The U.S. Department of Labor (DOL) plans to revise its rules for workers who need to take coronavirus-related paid leave under the Families First Coronavirus Response Act (FFCRA).

The DOL sent a final rule to the White House for review on Sept. 3. Although the details have not been made available to the public, the changes follow a ruling by the U.S. District Court for the Southern District of New York striking down certain aspects of the department's current rules, including a requirement for employees to provide documentation before taking FFCRA leave.

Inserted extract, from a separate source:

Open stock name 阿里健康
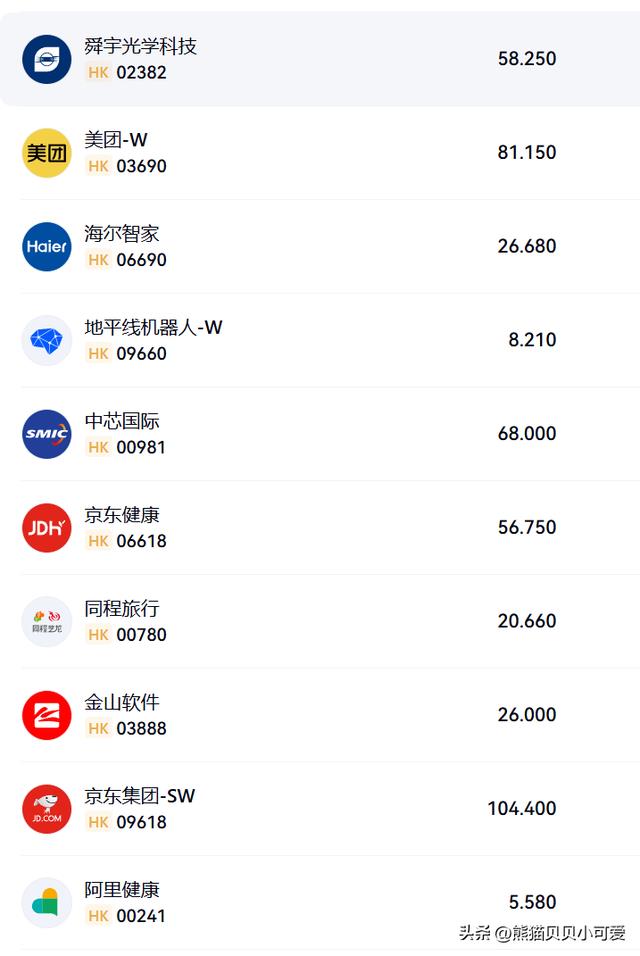 [x=122, y=890]
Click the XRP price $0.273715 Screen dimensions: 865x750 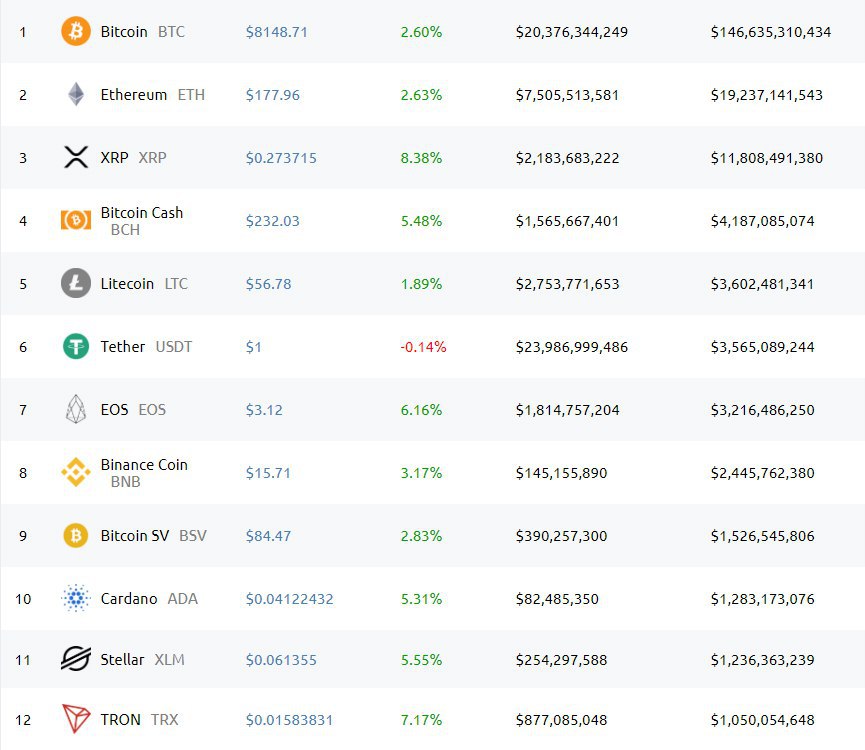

We've rounded up resources and articles from SHRM Online and other trusted outlets on the news.

SHRM Resource Spotlight
Coronavirus and COVID-19

Judge Strikes Down Several DOL Interpretations

On Aug. 3, Judge J. Paul Oetken found that the DOL's interpretation of FFCRA legislation unlawfully excluded too many health care workers from the act's paid-sick-leave and paid-family-leave mandates. Since the ruling, employers have been confused about which types of health care workers are eligible for COVID-19-related paid leave. Oetken also struck down a provision that allows employers to deny leave when they don't have work available, as well as provisions that require workers to provide documentation before taking leave and seek management approval before taking intermittent leave. The DOL's Wage and Hour Division has not issued a statement about Oetken's ruling, nor has the Justice Department said if it will appeal the decision.

(Bloomberg Law)

FFCRA's Paid Leave Options

FFCRA has two major provisions: the Emergency Paid Sick Leave Act (EPSLA) and the Emergency Family and Medical Leave Expansion Act (EFMLEA). Under the EPSLA, employers with fewer than 500 employees and some public employers must pay sick leave of up to 80 hours, or roughly 10 days, to employees who need to take leave for certain coronavirus-related reasons. Employees may be eligible for an additional 10 weeks of family leave paid at two-thirds of their regular wages under the EFMLEA to care for a child whose school or place of care is closed or whose child care provider is unavailable because of COVID-19. The FFCRA does not have requirements for private-sector employers with 500 or more employees.

(SHRM Online)

DOL Provides Clarity on FFCRA Child Care Leave

Working parents are facing myriad challenges as children resume their studies in alternative formats due to the continuing COVID-19 crisis. In what situations are employees eligible for child-care-related leave or unemployment benefits? The DOL tackled some frequently asked questions in its most recent guidance. Notably, the department said employees are not eligible for FFCRA leave or unemployment benefits if they made the choice to keep their children home.

(SHRM Online)

Local Laws May Provide Additional Leave

Employers and workers alike should check state and local laws for additional leave eligibility and requirements. For example, in California's Alameda County, workers in certain high-risk areas who test positive for COVID-19 and aren't receiving unemployment benefits or paid sick leave can collect a one-time $1,250 stipend to self-quarantine for 14 days. "The county understands that sheltering in place while diagnosed with COVID-19 should not be a privilege to only those who can afford it," said Alameda County administrator Susan Muranishi.

(CNBC)

Next Relief Package Still Pending

The Senate just returned from recess, and Majority Leader Mitch McConnell, R-Ky., said he will force a vote on a Republican-backed coronavirus relief package. The proposed legislation is expected to include liability protections for businesses, a federal supplement to unemployment benefits, more Paycheck Protection Program funding, and additional funds for COVID-19 testing and schools. Senate Minority Leader Chuck Schumer, D-N.Y., and U.S. House of Representatives Speaker Nancy Pelosi, D-Calif., said in a joint statement that the bill "doesn't come close to addressing the problems." Among other relief, Democrats want the next stimulus bill to include more aid for state and local governments.